Read Hell on Wheels Online

Authors: Julie Ann Walker

Hell on Wheels (28 page)

Oh,
no
.

Frank pushed away from the wall, but he was too late the stop the awful garbage spewing from the senator’s traitorous mouth.

“I didn’t kill you brother, Miss Morgan.” The damned man looked almost gleeful when he swung his beady eyes toward Ghost. He tipped his pointy little chin. “That would be the handy work of one Nathan Weller and his big, sharp knife.”

Ghost actually roared, lunging toward the senator.

“Get him out of my sight,” President Thompson shouted above the ruckus, and the Secret Service agents dragged a cursing, screaming Aldus from the room, but not before one of them handed General Fuller a cellular phone.

“Found it in his pocket,” the guy said and Fuller nodded.

Oh man, Frank didn’t want to look, but he couldn’t help himself. He swung his gaze in Ali’s direction and his stomach instantly curdled. She was furiously blinking back tears as she zeroed in on Ghost’s ravaged face. The poor guy was standing in the middle of the room with his eyes screwed shut, as if that could somehow make it all go away.

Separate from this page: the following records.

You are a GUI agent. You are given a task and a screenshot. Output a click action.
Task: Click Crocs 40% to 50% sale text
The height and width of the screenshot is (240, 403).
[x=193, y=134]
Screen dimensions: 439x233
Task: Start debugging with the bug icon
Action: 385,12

“Nate?” she whispered. “Is that true?”

When Ghost opened his black eyes, there was enough unspeakable anguish in them to have Frank’s own hardened heart threatening to explode into a thousand sympathetic pieces.

“Yes,” Ghost whispered, his voice a terrible parody of its usually smooth timbre.

Ali choked, then immediately leaned over and puked all over the Oval Office’s fancy antique rug.

Chapter Nineteen

Holy hell.

As if Ali hadn’t already humiliated herself enough over the past couple of days, now she’d gone and done the unthinkable.

Was it against the law to vomit in the Oval Office?

Sure, it was probably okay for the president. Even the leader of the free world had to succumb to an occasional stomach bug, but for a civilian to blow chunks?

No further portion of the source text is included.